◆ Stored entries ◆
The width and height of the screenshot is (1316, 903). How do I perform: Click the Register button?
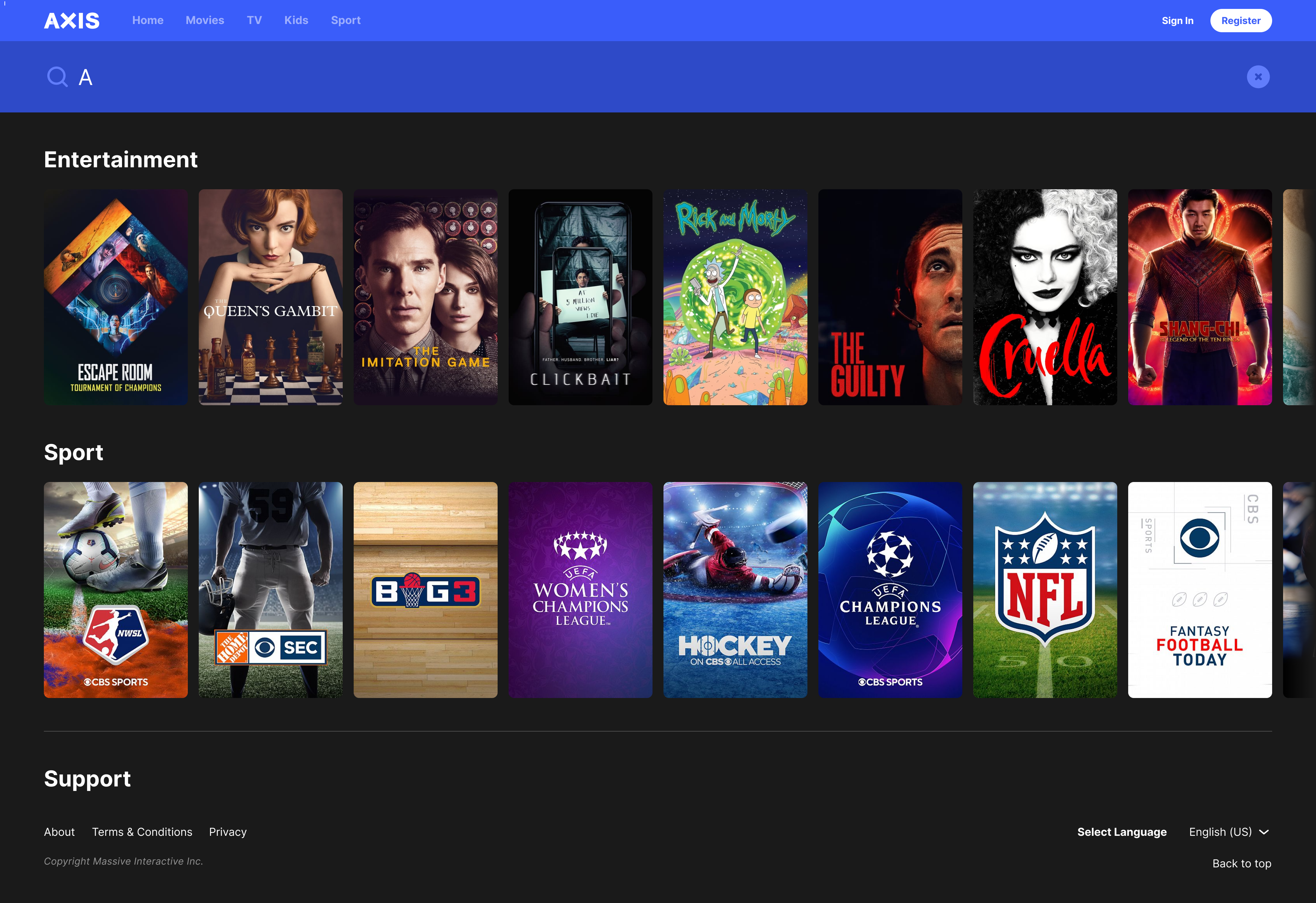pos(1241,20)
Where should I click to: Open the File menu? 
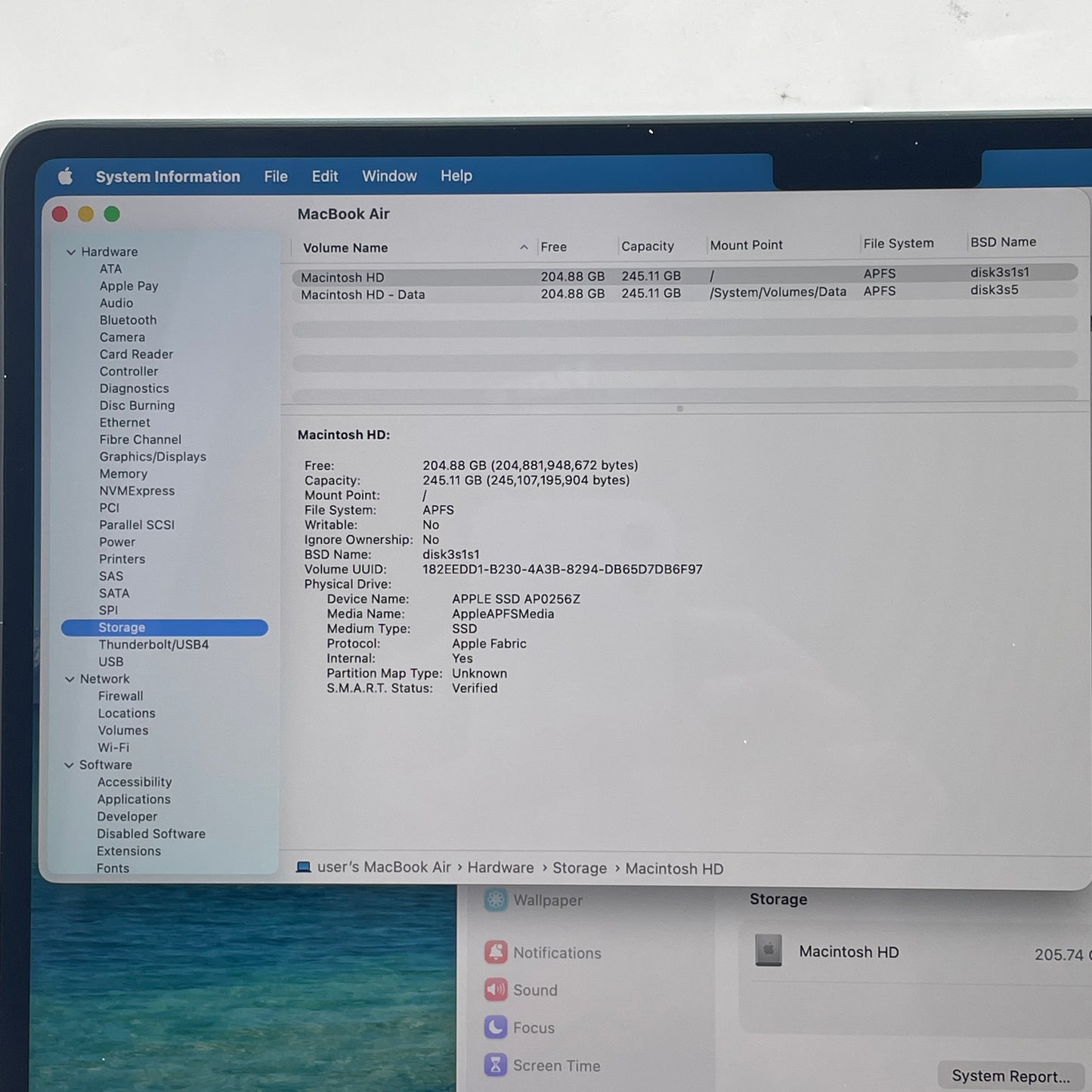point(275,175)
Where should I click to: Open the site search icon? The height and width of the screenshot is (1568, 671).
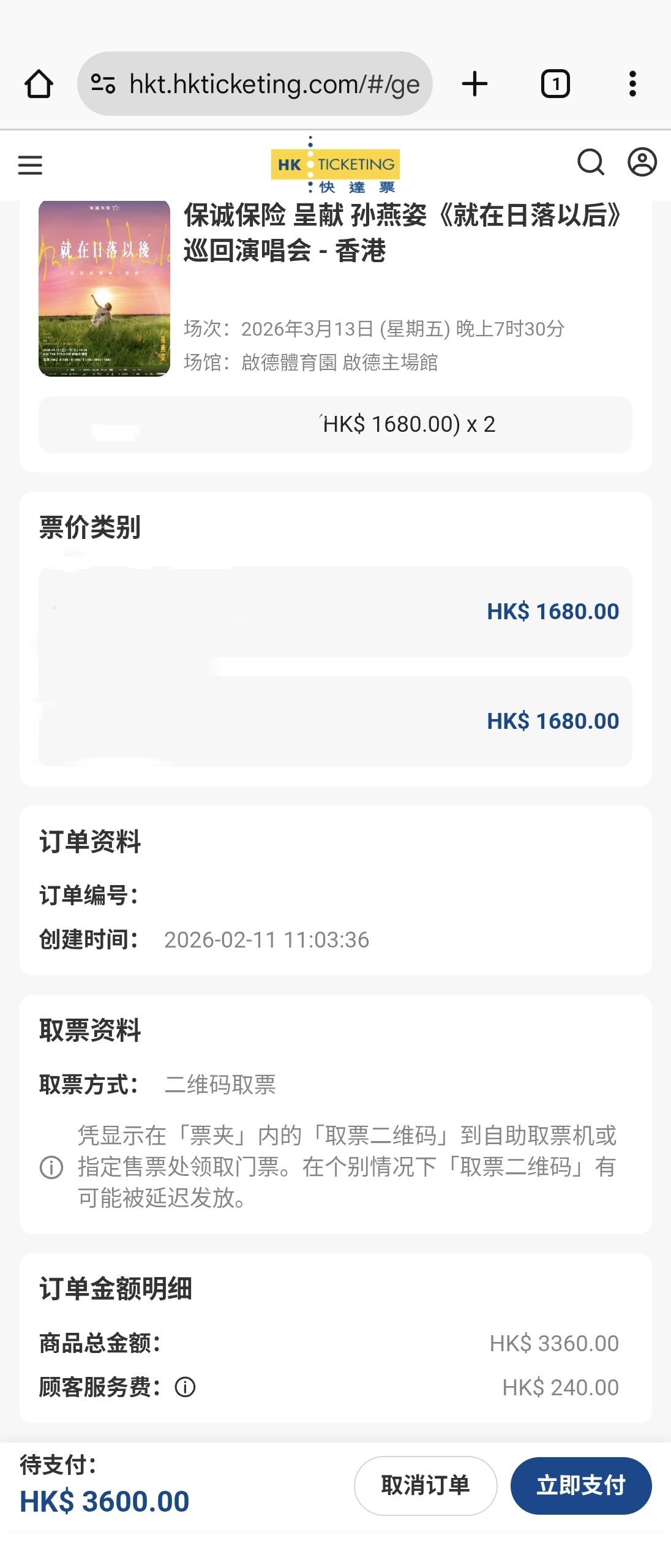pos(591,163)
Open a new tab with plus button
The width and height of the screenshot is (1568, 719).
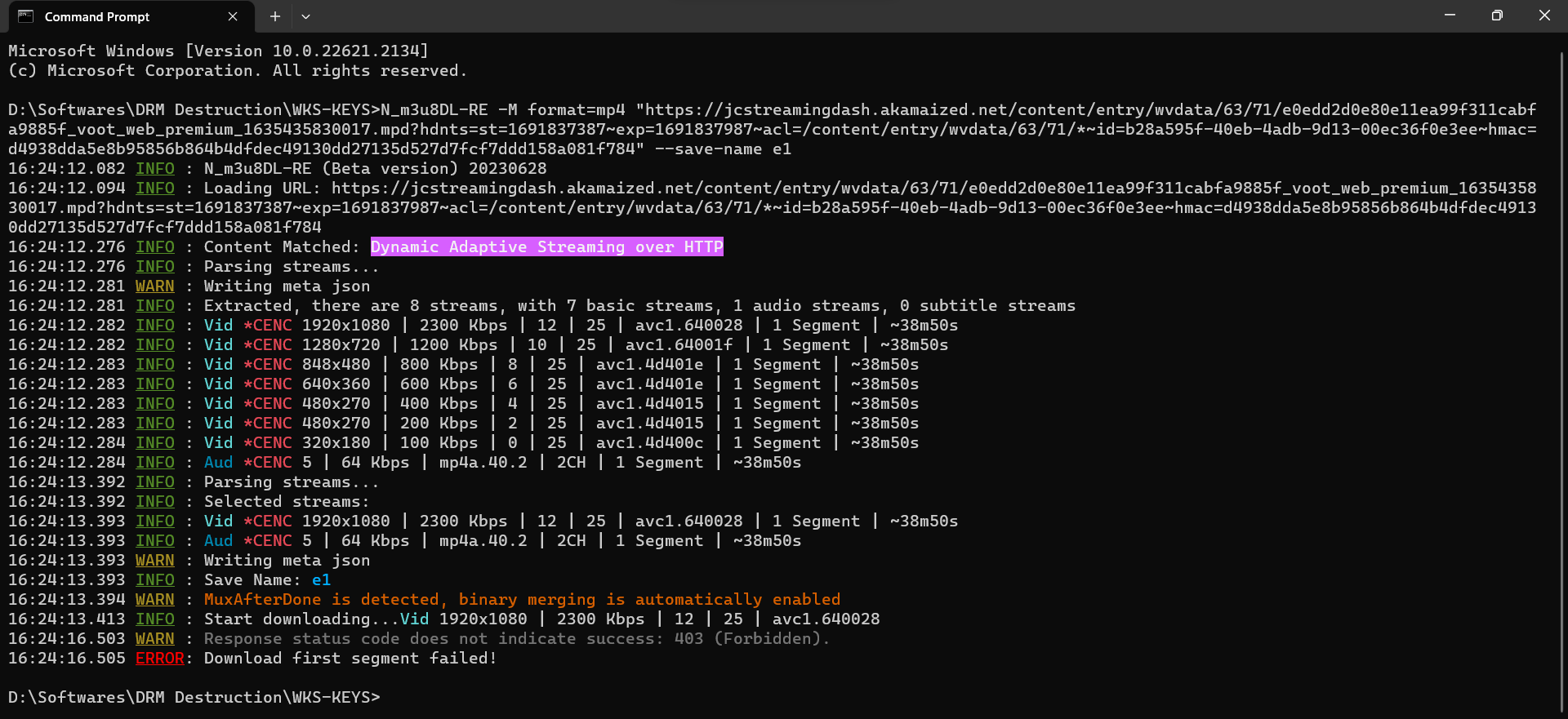click(x=275, y=16)
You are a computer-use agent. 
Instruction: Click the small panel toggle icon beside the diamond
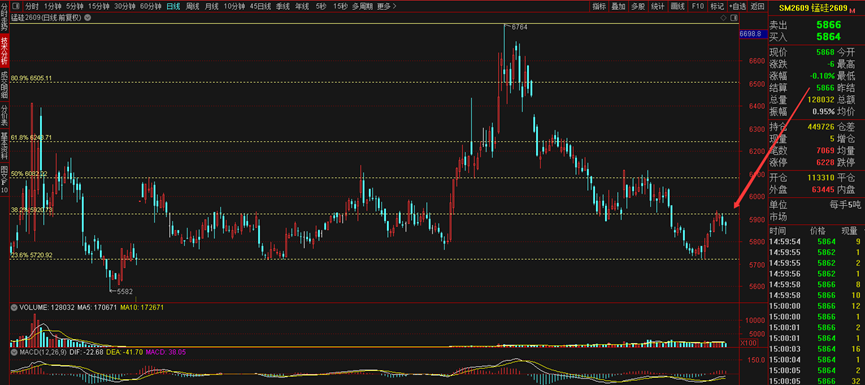[x=733, y=18]
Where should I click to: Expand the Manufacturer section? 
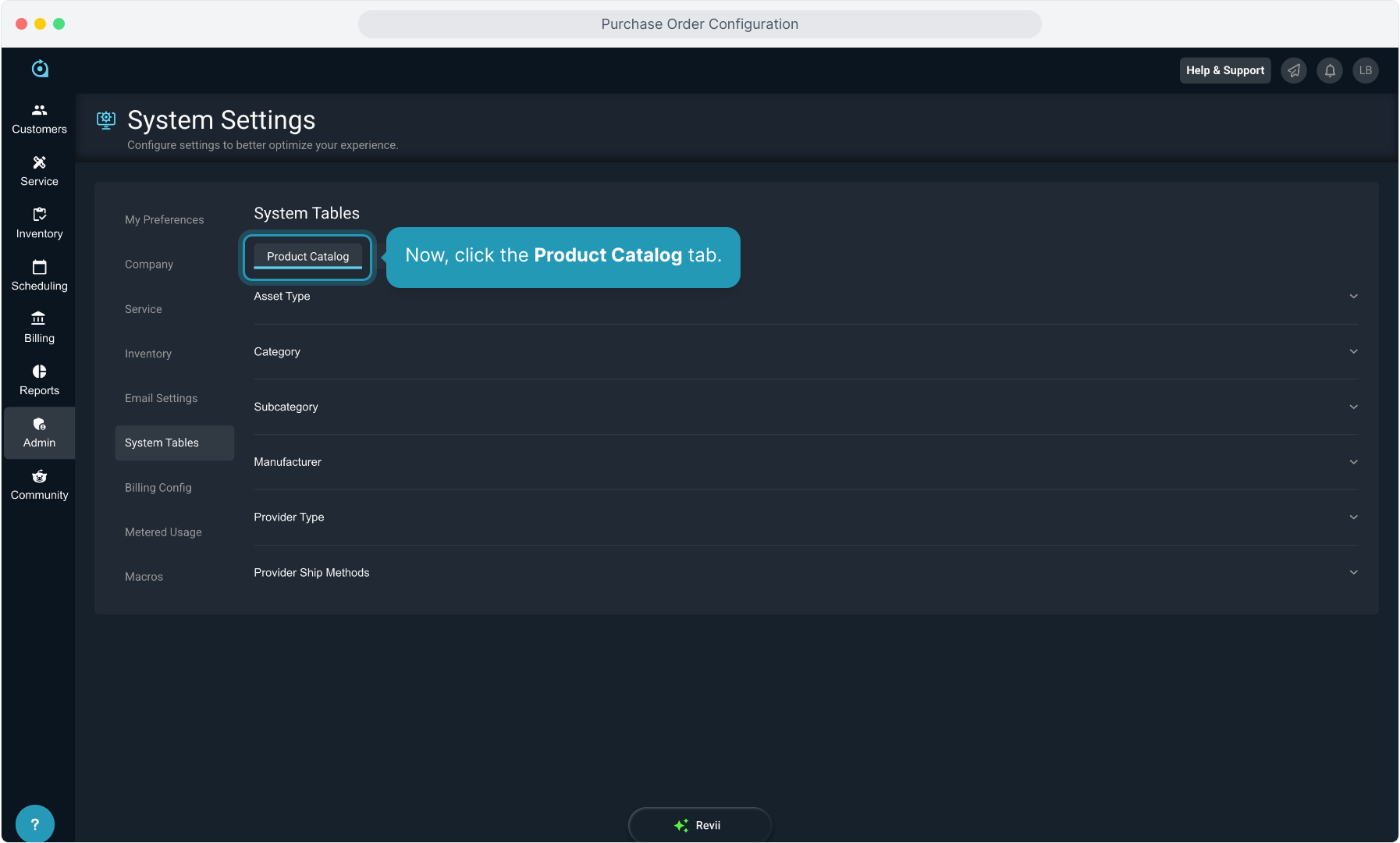[1353, 462]
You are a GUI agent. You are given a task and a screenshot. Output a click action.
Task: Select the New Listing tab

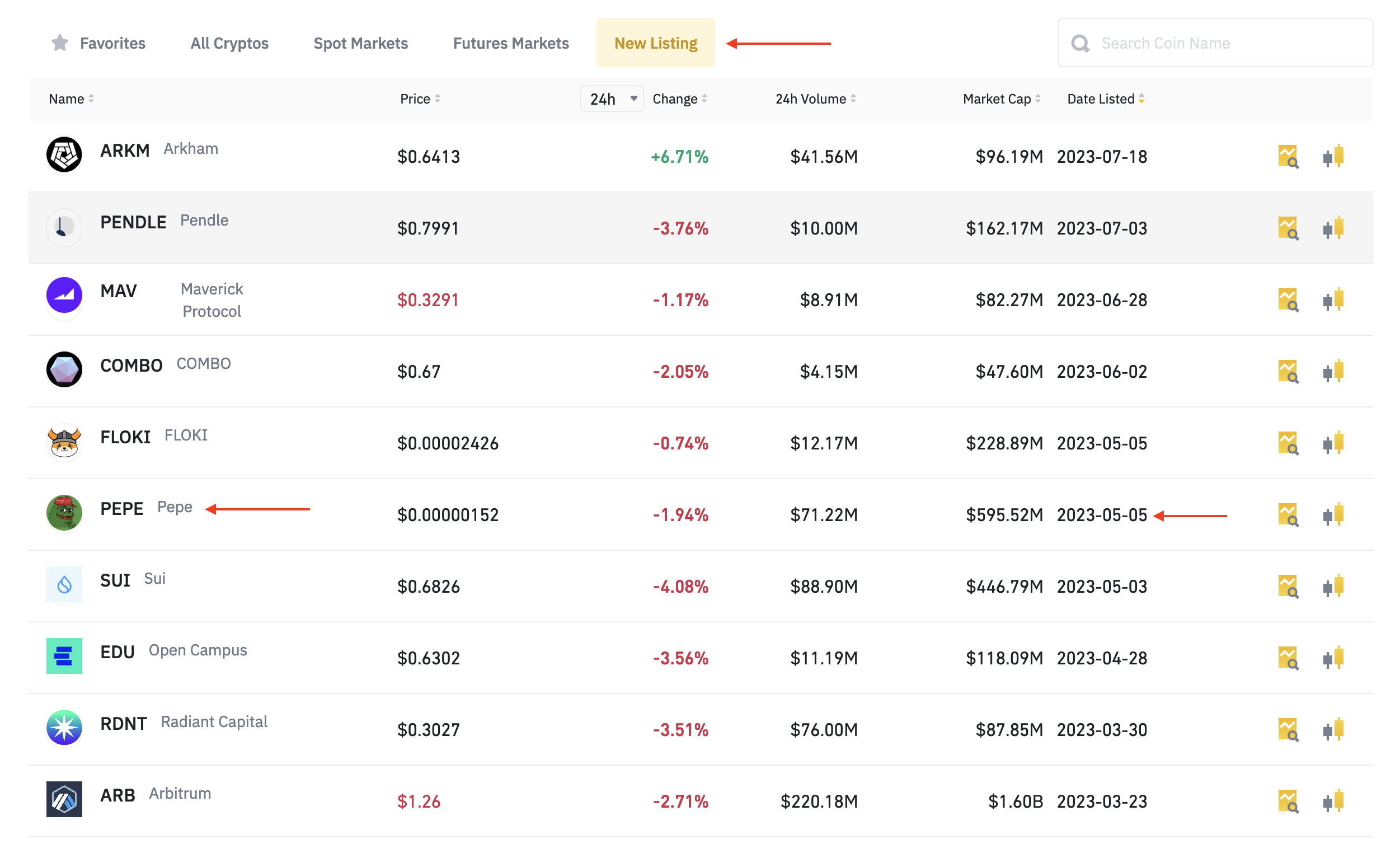655,42
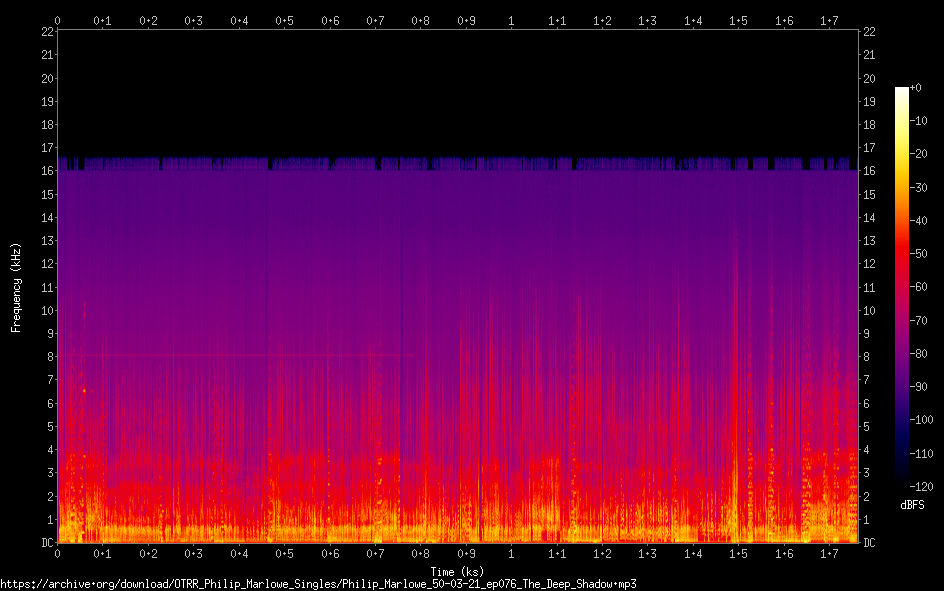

◆ Exercise aim ◆
Your task is to restate word for word the lines from the one containing "Instruction: Click the" through the last line of the data, both ends included, with no pictures.

◆ Reply to the task ◆
Instruction: Click the small panel toggle icon beside the diamond
[x=733, y=18]
Where should I click to: Expand the Manufacturer section? 
[1353, 462]
You are a GUI agent. You are given a task and a screenshot. Output a click action.
Task: Select the New Listing tab

655,42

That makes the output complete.